§ **The task**:
Copy out each record that follows exactly, and omit any picture you find.

Records from a data collection
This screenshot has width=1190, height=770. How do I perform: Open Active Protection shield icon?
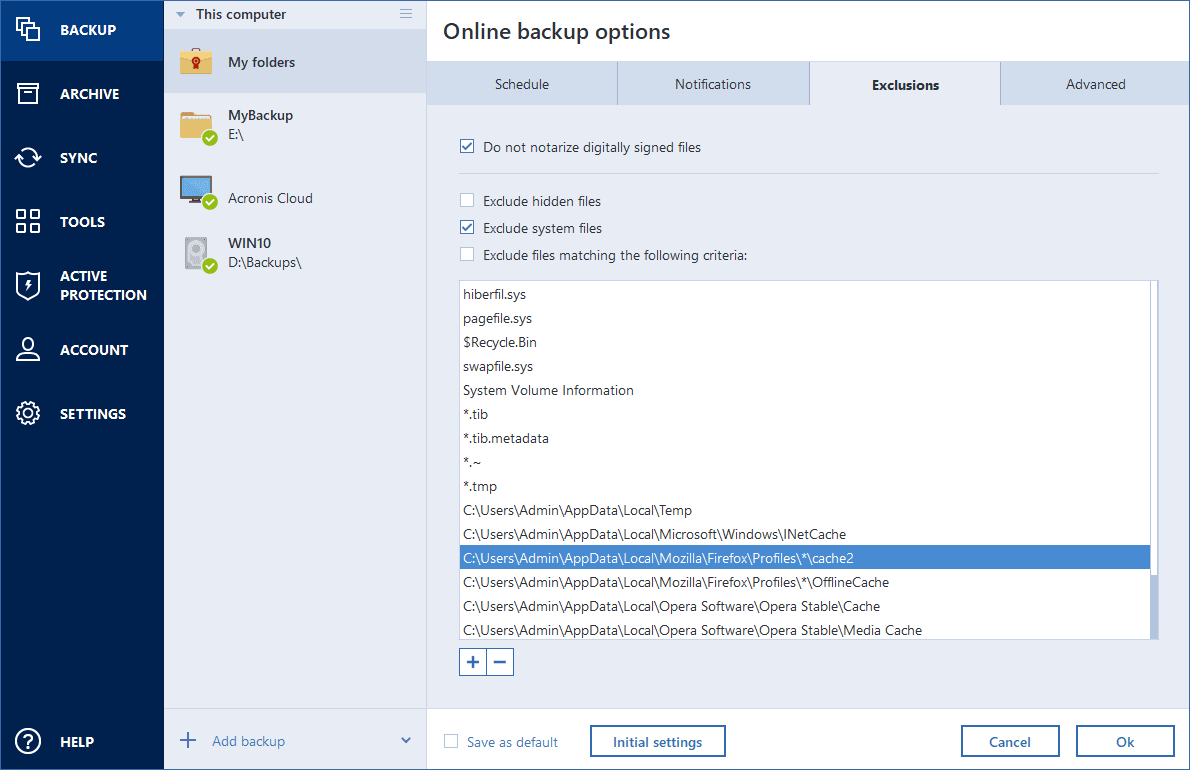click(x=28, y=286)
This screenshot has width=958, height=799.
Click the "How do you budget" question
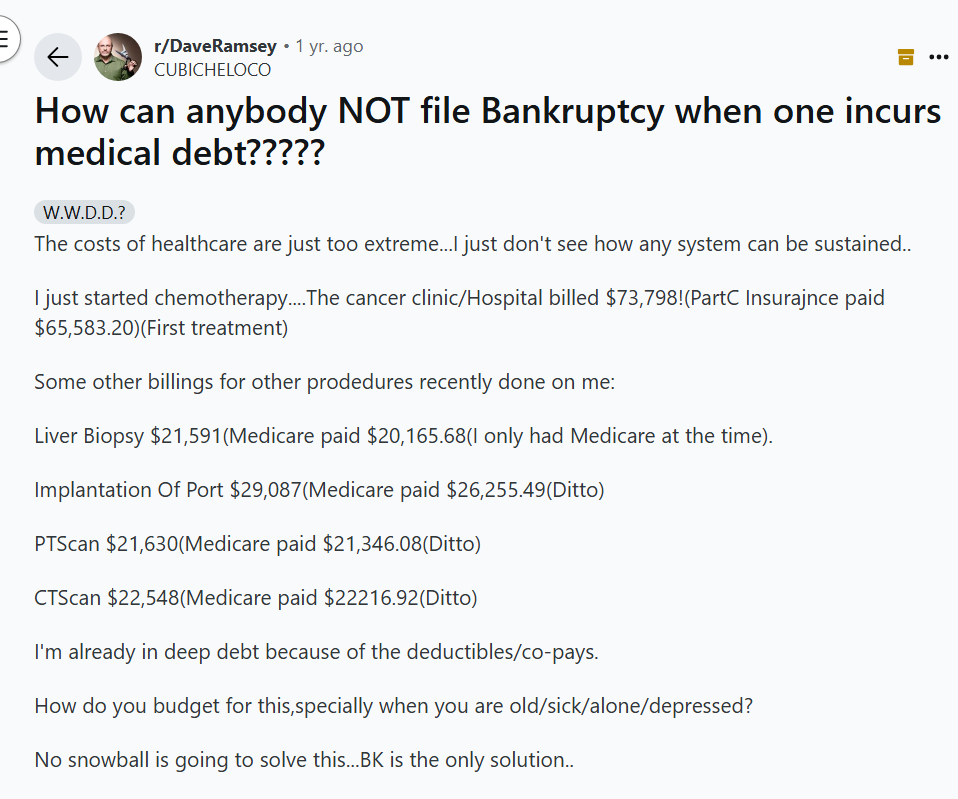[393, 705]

§ **Answer space**:
This screenshot has width=1190, height=770. How do I perform: Open Active Protection shield icon?
click(x=28, y=286)
This screenshot has width=958, height=799.
Click the "How do you budget" question
[393, 705]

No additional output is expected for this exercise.